Flexible Airway Endoscopy

      Andy was a rising force when the first flexible endoscopes were introduced to the medical world in the 1980s. He focussed early on this new equipment and continued teaching Flexible technique throughout his medical career. There was no doubt that Andy was the "Go to person" for evil airways . He applied the flexible scope technology in many original ways. When I first went to Chicago in 2002 to attend the Chicago Airway course ,Andy dropped by the Glidescope table and offered some fatherly advice to the upstart video laryngoscopy team from Saturn Biomedical. "Teach, teach , teach is the only way you are going to sell anything really new. Follow the example of Cook and LMA in the workshop world." 
       
     Teaching of the FOB and FOL were always a mystery to me, a Vascular and General Surgeon GI Endoscopist, who was often self taught as an endoscopist. The Anesthesia and ICU physicians appeared to stand back often when flexible endoscopy was required. The teaching 
studies demonstrated that while skills could be taught and retained by some the rate of loss of skills was very high as a rule.
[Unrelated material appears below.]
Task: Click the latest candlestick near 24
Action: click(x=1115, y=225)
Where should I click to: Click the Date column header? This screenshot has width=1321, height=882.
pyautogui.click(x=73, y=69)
I thought at the time that this must have been a lifelong frustration for Andy who was a Wizard with the FOB and FOL. I then asked myself why so few practitioners were true experts in flexible endoscope use.  I concluded that opportunities for use were not great so students would need to exploit opportunities on a regular basis to build the skill and judgement so that it would be present when it was needed. Good equipment is required but it is expensive and takes a special dedication to overcome budget resistance. The equipment is not robust and many costly breakages occur. This all conspires against the general need for skill development.

Industry has played a great role in alleviating this problem by providing equipment for workshops for ED, Thoracic Anesthesia, and Flexible endoscopy workshops. The problem of flexible endoscopic skill development remains an unsolved one.

The establishment of an "Airway Lead" and an "Airway Rotation"are measures currently recommended as first steps.